Archive for July, 2018

MH370 Safety Report Raises Many Questions


As expected, the Safety Investigation Report on MH370 offered no explanation on the cause of the disappearance. “The answer can only be conclusive if the wreckage is found,” Kok Soo Chon, head of the MH370 safety investigation team, told reporters. However, Malaysian investigators did surmise the plane was intentionally diverted, likely due to unlawful interference by a third party. The Malaysia investigators also believe the disappearance could not have been a deliberate act by the pilots based on their background, training, and mental health.

As all the passengers and crew were cleared,  who was this third party that diverted the plane? How can Malaysian investigators ignore that the captain had the best opportunity and capability to divert the plane? How does the compressed timeline of the diversion fit any other possibility if the diversion was intentional? It is understandable that the Safety Report did not apportion blame to the captain. However, it is not understandable that the report deflected blame to an unnamed third party.

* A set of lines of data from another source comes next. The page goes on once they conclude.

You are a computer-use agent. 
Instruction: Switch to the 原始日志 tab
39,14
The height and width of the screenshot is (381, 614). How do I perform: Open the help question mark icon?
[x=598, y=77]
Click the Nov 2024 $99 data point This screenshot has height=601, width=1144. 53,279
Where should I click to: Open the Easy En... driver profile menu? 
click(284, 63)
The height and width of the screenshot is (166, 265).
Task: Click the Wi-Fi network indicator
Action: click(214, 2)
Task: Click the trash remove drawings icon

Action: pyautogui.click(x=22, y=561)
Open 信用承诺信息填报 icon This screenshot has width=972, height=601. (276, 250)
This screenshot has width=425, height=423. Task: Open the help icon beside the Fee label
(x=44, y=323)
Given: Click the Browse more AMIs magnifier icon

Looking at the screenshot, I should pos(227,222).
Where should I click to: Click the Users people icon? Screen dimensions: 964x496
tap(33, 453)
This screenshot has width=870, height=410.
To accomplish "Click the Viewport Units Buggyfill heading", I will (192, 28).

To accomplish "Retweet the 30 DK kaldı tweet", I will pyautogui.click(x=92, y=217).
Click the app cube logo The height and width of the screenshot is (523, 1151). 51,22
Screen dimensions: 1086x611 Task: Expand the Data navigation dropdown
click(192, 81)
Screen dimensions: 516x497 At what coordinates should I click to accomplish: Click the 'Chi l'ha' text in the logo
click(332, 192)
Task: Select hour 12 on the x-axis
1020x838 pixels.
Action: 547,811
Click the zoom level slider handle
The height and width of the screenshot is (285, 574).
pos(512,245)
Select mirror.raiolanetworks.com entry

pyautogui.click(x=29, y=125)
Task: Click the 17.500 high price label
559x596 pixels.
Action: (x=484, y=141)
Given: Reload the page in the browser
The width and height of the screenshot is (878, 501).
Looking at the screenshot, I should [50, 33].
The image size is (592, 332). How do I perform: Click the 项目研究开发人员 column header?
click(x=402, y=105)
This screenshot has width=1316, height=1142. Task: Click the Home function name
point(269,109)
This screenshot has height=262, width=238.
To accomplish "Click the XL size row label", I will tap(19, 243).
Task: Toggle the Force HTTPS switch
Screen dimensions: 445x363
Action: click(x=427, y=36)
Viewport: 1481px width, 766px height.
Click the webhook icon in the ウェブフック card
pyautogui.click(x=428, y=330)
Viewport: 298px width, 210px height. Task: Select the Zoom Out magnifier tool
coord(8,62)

The report, including the appendices, is 1,423 pages, and it will take some number of days for independent investigators to thoroughly pore over the entire contents and provide thoughtful comments and analysis. However, based on an initial review, there are some technical questions and inconsistencies that are apparent:

Radar data

The report provides more details about the radar data, but Malaysia fails to provide the raw military data that would allow an independent review. (The civilian radar data was previously made available through an unsanctioned release, and published in a previous blog post.) The military radar includes speed and altitude data, in addition to latitude and longitude at each capture. However,  some of the variations in speed and altitude are beyond the capabilities of the plane. For instance, the measured speed and altitude at 18:01:59 UTC are 589 knots and 58,200 ft. One minute later, the speed and altitude are  recorded as 492 knots and 4,800 ft. The investigative team was warned that the altitude and speed extracted from the data are subjected to inherent error. The only useful information obtained from the Military radar was the latitude and longitude position of the aircraft as this data is reasonably accurate. How the military radar data can be so far out of calibration is unexplained.

After all this time, we still can’t be sure what radar data is available as MH370 passed over the Malacca Strait. According to the main body of this report, the radar target disappeared at 18:01:59 near Pulau Perak, and re-appeared at 18:15:25 along airway N571 between waypoints VAMPI and MEKAR, disappearing at 18:22:12 about 10 NM past MEKAR. However, in an Appendix 1.6E, Boeing reports that after 18:01:59, there was only one capture at 18:22:12. It appears that the radar data provided to Boeing is consistent with the data provided to the ATSB, but Malaysia claims there were additional captures along airway N571 between 18:15:25 and 18:22:12.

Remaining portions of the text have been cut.